Nitric oxide, prostanoids, cyclooxygenase, and angiogenesis in colon and breast cancer.

OBJECTIVE

Several studies have shown an overexpression of cyclooxygenase-2 (COX-2) and elevated levels of prostacyclin (PGI(2)) and thromboxane (TXA(2)) in colon cancer. In this report, we determined the distribution of inducible form of nitric oxide synthase (iNOS), PGI(2), and TXA(2) in cancerous and adjoining areas of specimens from human colon and breast cancer obtained during surgery. Additionally, we investigated differences in expression and histological localization of COX-2 in colon and breast cancer.

METHODS

Specimens were obtained during surgery, one centrally located, the second from an adjacent, cancer-free area. Activity of iNOS was determined, using the conversion of L-[(14)C]arginine to L-[(14)C]citrulline. PGI(2) and TXA(2) were measured as their stable metabolites, using enzyme immunoassay.

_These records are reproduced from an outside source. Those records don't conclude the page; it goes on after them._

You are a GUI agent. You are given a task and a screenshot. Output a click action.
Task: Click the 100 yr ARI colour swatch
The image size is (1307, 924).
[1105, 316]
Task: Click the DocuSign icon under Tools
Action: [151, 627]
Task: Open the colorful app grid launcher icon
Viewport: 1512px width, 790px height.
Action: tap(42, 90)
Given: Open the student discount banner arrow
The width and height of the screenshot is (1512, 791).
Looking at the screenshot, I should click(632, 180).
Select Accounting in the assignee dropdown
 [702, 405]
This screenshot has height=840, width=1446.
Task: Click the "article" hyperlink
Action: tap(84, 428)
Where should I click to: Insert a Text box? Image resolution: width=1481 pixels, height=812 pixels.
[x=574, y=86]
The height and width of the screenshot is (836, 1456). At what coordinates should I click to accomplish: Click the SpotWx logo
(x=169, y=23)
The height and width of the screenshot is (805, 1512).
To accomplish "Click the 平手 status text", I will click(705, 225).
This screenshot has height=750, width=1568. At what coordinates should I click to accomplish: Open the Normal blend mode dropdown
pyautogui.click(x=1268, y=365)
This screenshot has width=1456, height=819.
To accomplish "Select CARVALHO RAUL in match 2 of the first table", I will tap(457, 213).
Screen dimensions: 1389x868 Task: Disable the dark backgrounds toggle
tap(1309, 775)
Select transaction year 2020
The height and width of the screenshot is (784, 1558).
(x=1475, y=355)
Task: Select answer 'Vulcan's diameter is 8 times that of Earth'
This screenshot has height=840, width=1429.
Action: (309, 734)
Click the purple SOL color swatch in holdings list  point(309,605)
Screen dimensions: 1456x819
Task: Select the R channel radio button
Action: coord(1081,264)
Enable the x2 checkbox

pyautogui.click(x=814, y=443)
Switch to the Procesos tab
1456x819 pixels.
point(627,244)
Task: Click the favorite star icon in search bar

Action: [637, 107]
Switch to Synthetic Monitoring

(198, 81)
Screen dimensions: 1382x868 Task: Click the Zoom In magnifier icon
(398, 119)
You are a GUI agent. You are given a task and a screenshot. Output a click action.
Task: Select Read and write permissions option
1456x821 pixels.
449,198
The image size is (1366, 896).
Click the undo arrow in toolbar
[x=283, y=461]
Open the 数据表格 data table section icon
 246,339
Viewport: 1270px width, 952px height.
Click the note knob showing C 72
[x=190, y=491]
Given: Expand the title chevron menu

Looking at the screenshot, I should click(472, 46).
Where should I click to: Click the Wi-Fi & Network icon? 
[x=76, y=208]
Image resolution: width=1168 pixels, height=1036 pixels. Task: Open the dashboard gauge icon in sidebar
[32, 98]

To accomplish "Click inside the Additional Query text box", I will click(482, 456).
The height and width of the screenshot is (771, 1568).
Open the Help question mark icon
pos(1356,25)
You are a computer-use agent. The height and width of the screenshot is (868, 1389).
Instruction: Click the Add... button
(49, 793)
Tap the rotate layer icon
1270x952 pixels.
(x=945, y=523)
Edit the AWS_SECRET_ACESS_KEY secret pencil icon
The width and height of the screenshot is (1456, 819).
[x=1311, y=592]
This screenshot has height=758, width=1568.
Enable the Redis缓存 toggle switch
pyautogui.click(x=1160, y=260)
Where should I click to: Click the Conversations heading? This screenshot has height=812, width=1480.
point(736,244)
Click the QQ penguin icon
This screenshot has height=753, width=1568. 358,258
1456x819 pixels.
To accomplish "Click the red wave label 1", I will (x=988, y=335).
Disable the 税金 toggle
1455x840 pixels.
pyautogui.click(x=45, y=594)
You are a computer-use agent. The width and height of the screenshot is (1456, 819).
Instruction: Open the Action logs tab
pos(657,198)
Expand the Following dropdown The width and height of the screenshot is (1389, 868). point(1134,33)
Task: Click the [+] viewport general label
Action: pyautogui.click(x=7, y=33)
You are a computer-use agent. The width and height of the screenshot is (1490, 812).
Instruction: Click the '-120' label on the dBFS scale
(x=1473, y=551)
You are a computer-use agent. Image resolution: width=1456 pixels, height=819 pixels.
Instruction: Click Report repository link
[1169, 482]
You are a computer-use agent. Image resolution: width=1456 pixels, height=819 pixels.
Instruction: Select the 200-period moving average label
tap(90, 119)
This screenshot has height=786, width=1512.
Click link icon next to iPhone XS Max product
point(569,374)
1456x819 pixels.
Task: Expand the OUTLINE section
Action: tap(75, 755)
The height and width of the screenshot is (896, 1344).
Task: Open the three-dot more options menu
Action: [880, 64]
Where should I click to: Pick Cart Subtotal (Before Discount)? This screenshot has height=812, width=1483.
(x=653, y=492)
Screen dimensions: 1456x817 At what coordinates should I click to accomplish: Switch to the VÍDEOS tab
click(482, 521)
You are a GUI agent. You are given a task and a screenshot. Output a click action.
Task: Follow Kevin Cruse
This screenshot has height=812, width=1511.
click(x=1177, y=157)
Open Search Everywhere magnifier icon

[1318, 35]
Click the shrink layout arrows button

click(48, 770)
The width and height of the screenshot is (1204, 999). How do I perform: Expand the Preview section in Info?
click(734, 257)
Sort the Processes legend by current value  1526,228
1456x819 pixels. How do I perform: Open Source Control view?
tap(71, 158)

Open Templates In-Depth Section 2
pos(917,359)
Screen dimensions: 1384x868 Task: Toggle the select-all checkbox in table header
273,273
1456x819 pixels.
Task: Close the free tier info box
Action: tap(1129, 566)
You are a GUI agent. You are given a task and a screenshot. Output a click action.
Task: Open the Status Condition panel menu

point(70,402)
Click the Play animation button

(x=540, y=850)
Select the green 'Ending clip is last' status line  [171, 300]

A standard immunoperoxidase method was used for immunohistochemical expression of COX-2.

RESULTS

Significant differences in iNOS, PGI(2), and TXA(2) expressions between colon and breast cancer were noted, with an enhanced expression of COX-2 in colon cancer, including the cancerous, adjoining, and stromatous fields.

CONCLUSIONS

Increased expression of iNOS and production of prostanoids in colon cancer parallels the increase in COX-2, confirming the importance of this enzyme in colon cancer. The overexpression of COX-2, prostanoids, and nitric oxide in areas adjoining the tumor indicates increased metastatic potential for neoplastic cells in this area. Inflammatory changes in the tissue adjoining the cancer may play a role. COX-2 may result in the formation of new blood vessels and the spread of cancer.